Provided entries:
================
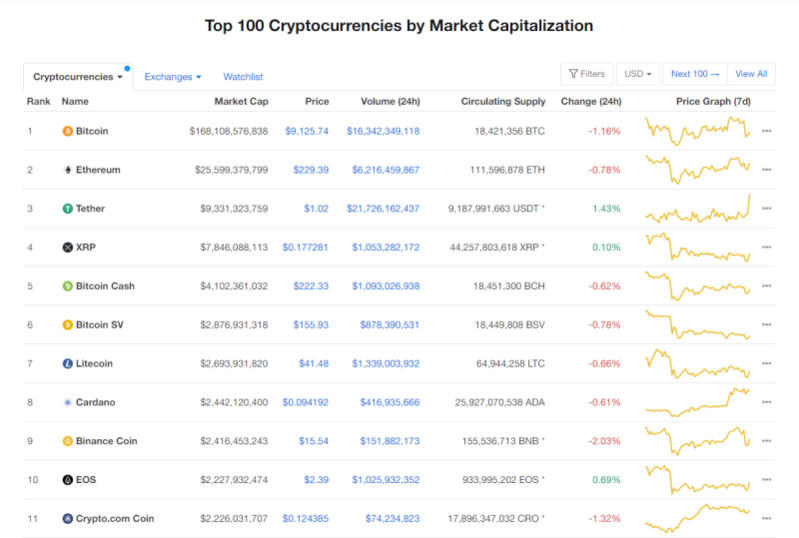Open the three-dot menu for Bitcoin row
The image size is (799, 538).
click(x=766, y=131)
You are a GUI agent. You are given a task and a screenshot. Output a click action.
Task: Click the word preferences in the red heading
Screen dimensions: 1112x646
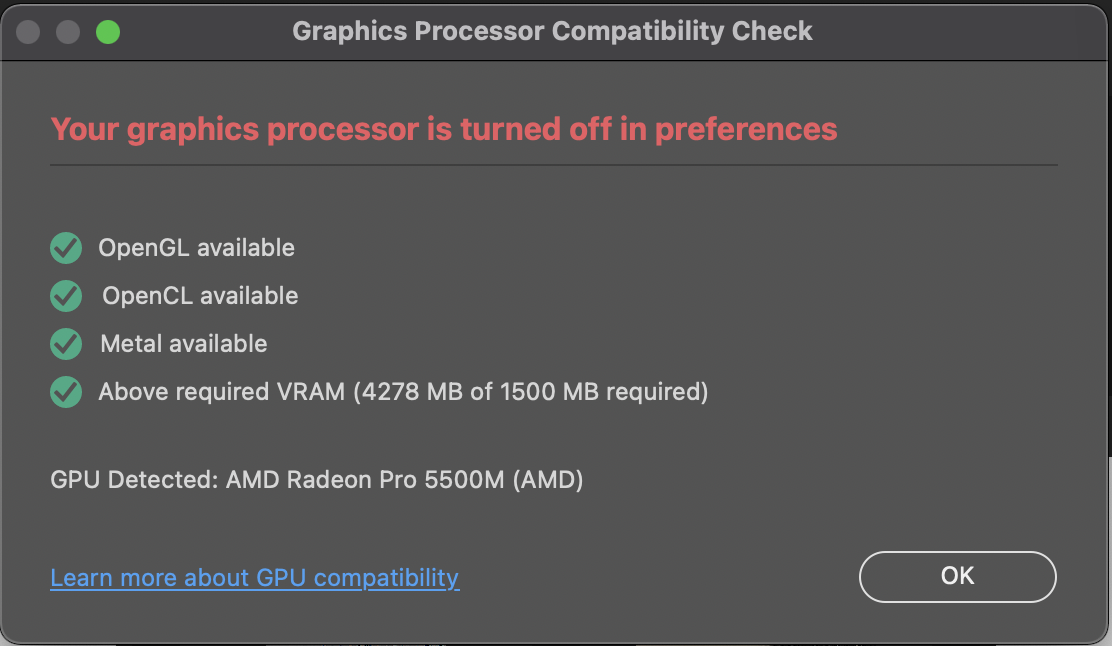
================
Exercise objective:
Give back exactly the lines from the line with "Task: Click the" through the end of the records, both included; keep all pictures out.

The completed task:
Task: Click the word preferences in the red heading
Screen dimensions: 1112x646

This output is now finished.